<<<<

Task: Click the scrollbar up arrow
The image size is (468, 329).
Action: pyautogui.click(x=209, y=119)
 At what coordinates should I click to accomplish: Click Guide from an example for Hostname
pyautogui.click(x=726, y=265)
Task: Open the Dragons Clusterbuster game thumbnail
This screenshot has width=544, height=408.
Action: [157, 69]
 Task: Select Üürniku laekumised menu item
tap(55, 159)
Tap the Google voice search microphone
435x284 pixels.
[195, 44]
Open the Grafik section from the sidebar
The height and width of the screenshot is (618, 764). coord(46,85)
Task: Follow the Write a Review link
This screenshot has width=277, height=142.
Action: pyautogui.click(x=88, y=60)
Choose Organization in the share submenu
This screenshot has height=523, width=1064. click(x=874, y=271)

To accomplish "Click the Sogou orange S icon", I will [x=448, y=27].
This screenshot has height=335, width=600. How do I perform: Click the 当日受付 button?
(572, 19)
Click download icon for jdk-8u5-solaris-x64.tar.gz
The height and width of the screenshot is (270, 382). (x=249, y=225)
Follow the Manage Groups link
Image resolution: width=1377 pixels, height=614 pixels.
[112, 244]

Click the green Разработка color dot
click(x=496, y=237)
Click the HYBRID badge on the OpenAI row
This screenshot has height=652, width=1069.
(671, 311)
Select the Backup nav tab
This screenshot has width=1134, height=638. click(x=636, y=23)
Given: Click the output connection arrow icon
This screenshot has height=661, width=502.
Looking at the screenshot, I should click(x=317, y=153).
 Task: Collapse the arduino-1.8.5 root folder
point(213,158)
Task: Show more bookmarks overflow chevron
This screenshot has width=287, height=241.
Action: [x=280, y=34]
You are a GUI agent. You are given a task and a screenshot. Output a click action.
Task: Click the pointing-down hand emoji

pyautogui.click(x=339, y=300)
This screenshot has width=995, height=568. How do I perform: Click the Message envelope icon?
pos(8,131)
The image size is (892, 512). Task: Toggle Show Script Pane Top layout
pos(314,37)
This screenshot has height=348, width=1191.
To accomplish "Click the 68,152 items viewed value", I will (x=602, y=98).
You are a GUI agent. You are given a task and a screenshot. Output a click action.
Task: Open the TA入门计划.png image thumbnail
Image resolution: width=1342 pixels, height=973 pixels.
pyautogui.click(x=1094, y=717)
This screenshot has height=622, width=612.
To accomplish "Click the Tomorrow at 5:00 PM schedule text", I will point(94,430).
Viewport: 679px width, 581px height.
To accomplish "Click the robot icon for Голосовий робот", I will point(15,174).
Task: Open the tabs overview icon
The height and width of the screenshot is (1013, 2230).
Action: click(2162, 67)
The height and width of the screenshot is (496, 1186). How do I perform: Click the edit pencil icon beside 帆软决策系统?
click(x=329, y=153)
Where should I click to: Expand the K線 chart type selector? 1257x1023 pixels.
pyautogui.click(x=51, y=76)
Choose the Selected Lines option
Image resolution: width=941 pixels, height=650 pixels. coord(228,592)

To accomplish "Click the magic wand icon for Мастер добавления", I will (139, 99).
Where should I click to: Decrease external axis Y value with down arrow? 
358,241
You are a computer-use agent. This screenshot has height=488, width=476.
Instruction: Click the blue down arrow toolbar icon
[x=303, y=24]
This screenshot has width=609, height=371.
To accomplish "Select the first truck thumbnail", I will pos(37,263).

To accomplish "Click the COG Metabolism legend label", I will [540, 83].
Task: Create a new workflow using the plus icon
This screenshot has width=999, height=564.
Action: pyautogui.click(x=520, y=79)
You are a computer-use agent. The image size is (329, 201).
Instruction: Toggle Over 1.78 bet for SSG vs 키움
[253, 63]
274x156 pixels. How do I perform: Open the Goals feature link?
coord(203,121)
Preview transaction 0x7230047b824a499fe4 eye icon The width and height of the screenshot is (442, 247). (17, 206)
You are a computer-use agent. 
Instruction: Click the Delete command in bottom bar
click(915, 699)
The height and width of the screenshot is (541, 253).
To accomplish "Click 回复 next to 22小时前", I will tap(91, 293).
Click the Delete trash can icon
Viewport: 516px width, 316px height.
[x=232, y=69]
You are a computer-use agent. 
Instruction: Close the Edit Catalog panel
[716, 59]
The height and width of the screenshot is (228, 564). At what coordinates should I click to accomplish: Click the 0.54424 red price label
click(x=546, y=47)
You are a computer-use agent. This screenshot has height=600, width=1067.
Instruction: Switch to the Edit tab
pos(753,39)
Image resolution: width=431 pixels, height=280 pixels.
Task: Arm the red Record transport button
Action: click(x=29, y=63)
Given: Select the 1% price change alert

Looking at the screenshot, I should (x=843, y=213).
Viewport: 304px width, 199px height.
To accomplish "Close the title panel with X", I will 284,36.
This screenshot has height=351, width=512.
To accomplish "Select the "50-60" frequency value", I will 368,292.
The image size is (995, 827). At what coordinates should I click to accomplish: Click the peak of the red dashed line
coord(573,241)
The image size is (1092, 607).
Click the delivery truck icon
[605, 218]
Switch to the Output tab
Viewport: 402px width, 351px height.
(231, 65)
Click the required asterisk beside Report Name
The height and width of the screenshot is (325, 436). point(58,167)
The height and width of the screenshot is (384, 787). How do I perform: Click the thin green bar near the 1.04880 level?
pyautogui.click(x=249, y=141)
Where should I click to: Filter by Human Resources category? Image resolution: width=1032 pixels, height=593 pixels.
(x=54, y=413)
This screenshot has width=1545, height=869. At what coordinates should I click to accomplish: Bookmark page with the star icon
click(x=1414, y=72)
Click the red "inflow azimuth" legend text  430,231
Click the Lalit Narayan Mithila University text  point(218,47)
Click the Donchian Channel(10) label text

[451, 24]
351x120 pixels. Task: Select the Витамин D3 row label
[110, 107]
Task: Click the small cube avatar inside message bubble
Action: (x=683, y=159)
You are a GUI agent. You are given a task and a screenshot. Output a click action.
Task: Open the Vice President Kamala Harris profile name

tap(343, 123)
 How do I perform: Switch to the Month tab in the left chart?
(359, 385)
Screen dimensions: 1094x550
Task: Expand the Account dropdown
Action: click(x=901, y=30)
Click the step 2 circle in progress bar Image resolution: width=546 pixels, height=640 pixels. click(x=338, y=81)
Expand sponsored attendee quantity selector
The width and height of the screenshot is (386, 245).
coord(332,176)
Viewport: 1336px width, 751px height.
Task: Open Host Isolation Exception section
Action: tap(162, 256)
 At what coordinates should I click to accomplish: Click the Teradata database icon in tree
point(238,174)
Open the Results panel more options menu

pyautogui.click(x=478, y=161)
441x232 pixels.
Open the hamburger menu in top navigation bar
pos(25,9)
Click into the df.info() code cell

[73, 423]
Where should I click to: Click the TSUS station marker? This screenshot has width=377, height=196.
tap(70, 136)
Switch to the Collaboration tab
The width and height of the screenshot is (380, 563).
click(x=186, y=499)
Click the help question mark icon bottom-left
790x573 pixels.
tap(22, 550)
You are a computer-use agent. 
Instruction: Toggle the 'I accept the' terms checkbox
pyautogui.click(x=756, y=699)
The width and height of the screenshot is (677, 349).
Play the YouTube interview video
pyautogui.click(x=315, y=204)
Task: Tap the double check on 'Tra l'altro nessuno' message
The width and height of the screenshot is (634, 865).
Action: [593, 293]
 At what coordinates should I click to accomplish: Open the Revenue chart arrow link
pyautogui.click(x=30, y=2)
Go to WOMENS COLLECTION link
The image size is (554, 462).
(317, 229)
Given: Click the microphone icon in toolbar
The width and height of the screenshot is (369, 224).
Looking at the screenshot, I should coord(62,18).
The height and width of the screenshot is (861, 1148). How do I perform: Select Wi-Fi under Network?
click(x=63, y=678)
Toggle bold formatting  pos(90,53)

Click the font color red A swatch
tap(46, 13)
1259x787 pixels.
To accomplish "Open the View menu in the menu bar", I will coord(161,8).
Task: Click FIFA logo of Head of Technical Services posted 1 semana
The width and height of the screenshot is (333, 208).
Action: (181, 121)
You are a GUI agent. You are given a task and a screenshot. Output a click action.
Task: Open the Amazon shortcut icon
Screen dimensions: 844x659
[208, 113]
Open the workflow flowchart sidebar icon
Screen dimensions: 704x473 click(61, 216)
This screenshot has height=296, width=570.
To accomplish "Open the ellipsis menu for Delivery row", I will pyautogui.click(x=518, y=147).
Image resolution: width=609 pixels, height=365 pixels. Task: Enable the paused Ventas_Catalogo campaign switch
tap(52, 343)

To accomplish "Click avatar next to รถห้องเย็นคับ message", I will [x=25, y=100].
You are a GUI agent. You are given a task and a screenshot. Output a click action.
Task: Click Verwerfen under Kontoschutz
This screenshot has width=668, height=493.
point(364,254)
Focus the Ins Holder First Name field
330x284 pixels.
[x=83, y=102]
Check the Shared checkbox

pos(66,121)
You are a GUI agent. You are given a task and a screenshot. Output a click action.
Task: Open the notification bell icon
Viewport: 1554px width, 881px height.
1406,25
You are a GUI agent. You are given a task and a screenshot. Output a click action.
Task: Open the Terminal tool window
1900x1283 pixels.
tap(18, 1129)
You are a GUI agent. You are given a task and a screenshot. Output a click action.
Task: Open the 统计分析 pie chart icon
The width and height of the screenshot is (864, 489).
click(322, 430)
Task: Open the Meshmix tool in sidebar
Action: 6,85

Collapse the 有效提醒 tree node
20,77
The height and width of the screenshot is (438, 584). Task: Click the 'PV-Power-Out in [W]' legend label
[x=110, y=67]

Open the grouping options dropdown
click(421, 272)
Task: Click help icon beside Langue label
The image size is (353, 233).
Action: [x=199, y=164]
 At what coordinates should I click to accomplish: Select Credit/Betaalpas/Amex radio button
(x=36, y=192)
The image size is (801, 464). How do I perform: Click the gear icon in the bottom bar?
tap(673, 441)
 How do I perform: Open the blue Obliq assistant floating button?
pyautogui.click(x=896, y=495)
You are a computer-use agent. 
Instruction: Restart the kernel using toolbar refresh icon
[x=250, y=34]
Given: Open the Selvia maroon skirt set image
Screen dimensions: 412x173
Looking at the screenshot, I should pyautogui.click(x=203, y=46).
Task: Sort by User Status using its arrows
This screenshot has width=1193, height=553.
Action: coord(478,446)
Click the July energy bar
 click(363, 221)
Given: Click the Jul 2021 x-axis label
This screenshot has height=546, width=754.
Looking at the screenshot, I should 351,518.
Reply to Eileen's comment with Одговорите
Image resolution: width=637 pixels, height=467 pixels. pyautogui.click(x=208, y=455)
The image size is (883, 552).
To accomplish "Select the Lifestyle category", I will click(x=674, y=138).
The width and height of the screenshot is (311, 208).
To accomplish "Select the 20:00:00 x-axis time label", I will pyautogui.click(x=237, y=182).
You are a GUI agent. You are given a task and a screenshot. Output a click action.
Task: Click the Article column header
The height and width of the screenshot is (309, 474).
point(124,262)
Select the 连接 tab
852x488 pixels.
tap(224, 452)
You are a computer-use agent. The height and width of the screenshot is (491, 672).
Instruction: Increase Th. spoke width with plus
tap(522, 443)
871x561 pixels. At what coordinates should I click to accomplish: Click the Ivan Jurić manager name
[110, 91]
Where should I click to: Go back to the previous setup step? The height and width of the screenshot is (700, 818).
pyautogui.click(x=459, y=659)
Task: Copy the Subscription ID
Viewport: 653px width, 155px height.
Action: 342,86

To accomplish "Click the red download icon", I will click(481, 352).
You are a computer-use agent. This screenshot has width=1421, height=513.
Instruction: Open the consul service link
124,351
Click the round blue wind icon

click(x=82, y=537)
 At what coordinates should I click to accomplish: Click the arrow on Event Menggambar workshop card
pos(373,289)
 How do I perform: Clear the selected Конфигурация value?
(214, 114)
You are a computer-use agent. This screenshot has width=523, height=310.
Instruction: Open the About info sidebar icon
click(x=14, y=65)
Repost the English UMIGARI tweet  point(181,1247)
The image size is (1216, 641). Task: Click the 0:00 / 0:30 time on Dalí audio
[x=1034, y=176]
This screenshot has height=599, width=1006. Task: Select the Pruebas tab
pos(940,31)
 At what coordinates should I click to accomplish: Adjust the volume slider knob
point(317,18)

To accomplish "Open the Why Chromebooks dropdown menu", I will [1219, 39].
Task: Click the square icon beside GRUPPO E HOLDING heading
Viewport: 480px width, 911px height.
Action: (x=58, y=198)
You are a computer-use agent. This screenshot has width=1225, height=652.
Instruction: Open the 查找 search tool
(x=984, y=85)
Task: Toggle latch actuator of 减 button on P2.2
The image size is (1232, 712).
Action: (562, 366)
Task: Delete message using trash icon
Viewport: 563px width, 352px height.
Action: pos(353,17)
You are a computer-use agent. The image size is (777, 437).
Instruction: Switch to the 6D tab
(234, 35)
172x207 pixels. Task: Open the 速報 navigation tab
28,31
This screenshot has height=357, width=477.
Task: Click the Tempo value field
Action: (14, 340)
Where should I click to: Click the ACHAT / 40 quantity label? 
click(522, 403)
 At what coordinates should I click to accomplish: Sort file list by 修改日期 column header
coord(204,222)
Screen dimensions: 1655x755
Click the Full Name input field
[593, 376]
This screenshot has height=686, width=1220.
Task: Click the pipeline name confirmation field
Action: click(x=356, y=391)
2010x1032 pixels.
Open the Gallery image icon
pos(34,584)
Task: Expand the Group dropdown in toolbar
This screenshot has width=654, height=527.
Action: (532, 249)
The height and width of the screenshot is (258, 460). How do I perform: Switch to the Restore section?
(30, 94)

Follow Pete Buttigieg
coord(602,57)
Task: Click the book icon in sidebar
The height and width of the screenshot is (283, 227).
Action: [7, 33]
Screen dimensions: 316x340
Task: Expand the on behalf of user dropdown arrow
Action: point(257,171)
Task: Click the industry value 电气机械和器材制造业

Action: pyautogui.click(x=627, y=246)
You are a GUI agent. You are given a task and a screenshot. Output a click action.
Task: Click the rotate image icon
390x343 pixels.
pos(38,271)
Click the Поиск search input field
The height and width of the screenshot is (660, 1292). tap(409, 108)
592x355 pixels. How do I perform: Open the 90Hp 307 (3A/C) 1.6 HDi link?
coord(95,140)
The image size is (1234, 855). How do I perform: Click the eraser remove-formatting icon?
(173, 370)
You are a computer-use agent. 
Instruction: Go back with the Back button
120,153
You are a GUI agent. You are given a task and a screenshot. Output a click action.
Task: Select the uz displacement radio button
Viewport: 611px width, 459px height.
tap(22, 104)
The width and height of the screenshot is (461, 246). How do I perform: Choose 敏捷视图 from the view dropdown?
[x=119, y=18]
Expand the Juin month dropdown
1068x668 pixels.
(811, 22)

>>>>

What to work on:
Rewrite the data above as a numbered list, starting at the line containing "Where should I click to: Click the ACHAT" and ending at the line containing "tap(22, 104)". Leave out any blank lines.

Full solution:
1. Where should I click to: Click the ACHAT / 40 quantity label? 
2. click(522, 403)
3.  At what coordinates should I click to accomplish: Sort file list by 修改日期 column header
4. coord(204,222)
5. Screen dimensions: 1655x755
6. Click the Full Name input field
7. [593, 376]
8. This screenshot has height=686, width=1220.
9. Task: Click the pipeline name confirmation field
10. Action: click(x=356, y=391)
11. 2010x1032 pixels.
12. Open the Gallery image icon
13. pos(34,584)
14. Task: Expand the Group dropdown in toolbar
15. This screenshot has width=654, height=527.
16. Action: (532, 249)
17. The height and width of the screenshot is (258, 460). How do I perform: Switch to the Restore section?
18. (30, 94)
19. Follow Pete Buttigieg
20. coord(602,57)
21. Task: Click the book icon in sidebar
22. The height and width of the screenshot is (283, 227).
23. Action: [7, 33]
24. Screen dimensions: 316x340
25. Task: Expand the on behalf of user dropdown arrow
26. Action: point(257,171)
27. Task: Click the industry value 电气机械和器材制造业
28. Action: pyautogui.click(x=627, y=246)
29. You are a GUI agent. You are given a task and a screenshot. Output a click action.
30. Task: Click the rotate image icon
31. 390x343 pixels.
32. pos(38,271)
33. Click the Поиск search input field
34. The height and width of the screenshot is (660, 1292). tap(409, 108)
35. 592x355 pixels. How do I perform: Open the 90Hp 307 (3A/C) 1.6 HDi link?
36. coord(95,140)
37. The image size is (1234, 855). How do I perform: Click the eraser remove-formatting icon?
38. (173, 370)
39. You are a computer-use agent. 
40. Instruction: Go back with the Back button
41. 120,153
42. You are a GUI agent. You are given a task and a screenshot. Output a click action.
43. Task: Select the uz displacement radio button
44. Viewport: 611px width, 459px height.
45. tap(22, 104)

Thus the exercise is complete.